大神は溜息を飲み込みながら承知した旨を返すしかなかった。
新たに用意されたスーツに身を包み、侍従の先導に黙ってついていく。
昼間に見た白亜の宮殿は夜の闇に沈んでもなお仄かに白く輝いているようで、侍従の持つ小さな蝋燭の明かりだけでも不自由なく辺りを見回すことができた。
「……?」
最初にそれが香った瞬間、大神は気のせいかと流そうとしたが、一歩進むごとに強くなるその独特な香りに一瞬顔をしかめる。
いつまで経っても馴染まない独特な異国の香りは瀬能から手渡される煙草から臭うものと同じだ。
「この香りは?」
「lotuso……そちらでは蓮と呼ばれます。
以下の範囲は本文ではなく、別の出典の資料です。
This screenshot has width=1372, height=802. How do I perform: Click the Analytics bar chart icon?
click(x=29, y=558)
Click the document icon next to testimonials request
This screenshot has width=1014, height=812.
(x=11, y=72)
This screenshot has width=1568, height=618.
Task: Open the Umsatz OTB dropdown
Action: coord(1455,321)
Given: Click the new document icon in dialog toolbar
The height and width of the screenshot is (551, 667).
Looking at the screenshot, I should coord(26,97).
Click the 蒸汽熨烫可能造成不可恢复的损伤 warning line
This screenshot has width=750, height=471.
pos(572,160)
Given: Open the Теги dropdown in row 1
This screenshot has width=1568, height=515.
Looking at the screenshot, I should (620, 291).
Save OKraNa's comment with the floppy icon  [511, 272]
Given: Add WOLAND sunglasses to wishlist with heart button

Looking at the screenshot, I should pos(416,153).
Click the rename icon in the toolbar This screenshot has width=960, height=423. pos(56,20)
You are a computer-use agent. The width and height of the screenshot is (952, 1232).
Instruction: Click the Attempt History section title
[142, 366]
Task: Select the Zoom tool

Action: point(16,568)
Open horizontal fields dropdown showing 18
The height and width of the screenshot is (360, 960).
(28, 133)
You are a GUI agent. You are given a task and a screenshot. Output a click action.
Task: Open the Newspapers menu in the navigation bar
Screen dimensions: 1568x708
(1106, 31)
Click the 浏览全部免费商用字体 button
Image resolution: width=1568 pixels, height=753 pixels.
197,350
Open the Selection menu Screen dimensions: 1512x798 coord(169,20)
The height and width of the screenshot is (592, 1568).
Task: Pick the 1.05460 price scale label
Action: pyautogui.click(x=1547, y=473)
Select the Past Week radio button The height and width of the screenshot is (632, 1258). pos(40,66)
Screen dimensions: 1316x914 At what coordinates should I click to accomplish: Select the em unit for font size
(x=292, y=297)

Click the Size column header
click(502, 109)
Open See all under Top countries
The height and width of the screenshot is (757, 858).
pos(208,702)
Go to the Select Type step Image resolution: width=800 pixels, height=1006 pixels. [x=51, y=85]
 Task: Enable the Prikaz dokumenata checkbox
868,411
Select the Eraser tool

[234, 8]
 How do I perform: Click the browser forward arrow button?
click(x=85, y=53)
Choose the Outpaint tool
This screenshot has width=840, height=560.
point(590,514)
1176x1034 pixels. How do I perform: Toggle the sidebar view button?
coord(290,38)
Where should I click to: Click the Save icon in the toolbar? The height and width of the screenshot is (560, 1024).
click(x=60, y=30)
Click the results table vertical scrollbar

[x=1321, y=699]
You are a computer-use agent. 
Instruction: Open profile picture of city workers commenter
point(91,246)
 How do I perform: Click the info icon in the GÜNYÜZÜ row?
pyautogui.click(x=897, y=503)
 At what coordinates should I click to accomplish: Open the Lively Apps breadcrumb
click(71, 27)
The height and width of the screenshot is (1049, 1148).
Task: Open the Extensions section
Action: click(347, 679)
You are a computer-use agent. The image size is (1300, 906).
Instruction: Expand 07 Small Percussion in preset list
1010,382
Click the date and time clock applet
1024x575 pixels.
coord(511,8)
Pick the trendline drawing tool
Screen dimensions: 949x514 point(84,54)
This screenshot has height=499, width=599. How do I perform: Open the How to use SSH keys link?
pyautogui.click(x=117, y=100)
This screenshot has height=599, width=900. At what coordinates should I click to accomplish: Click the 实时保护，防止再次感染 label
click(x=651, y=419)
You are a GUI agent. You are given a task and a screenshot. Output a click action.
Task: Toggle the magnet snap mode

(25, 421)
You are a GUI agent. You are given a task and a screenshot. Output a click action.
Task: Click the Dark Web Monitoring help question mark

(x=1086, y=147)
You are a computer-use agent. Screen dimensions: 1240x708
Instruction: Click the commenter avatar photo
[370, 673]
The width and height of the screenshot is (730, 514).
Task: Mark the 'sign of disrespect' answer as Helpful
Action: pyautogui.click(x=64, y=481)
ただいま王が……」
侍従は言葉を切り、どう訳していいのかためらっている様子だ。
「manĝu la odoron……香りを食べる儀式をしていらっしゃいます」
表現に困った様子の侍従に、困らせることが目的ではない大神は素直に頷いて返す。
香りを……と胸中で呟きつつ散々に堪能したセキのフェロモンをふと思い出して首を振った。
それよりは儀式と言うのだから仏教にある香食の方がイメージとしては近いのかもしれない と、思う。
「どうぞこちらへ」
案内はここまでのようで、侍従はその先を揃えた指先で示してから深く頭を下げる。
大神はゆっくりと足を進めながら……昼間のような問答が続くのかとうんざりとした気分で垂れ下がった紗のカーテンを指先で払う。
さっと強く香ったのはいつも吸っている煙草の臭いを強くしたものだった。
深く肺に吸い込めば目が回りそうになる。
「 ────ああ、来たのか」
そう言うと王は口に咥えていたシーシャのホースをくるくると指先で弄んだ。
噎せ返りそうになるほど濃密な臭いに、普段は煙草として飲んでいる大神ですら自然と顔をしかめてしまう。
「これは、原種を使っている」
はは と笑いを零すとわずかに煙が零れて空中に漂った。
「酷い臭いだが、君が普段吸っているものよりも強力だ」
「そうですか」
「アルファ故の儀式とは言え、面倒なものだ」
そう言うと王はホースを手放してから向かいに座るように大神を促す。
間にローテーブルが置かれているとは言え差し向かいの場所を示されて、大神は緩く首を振った。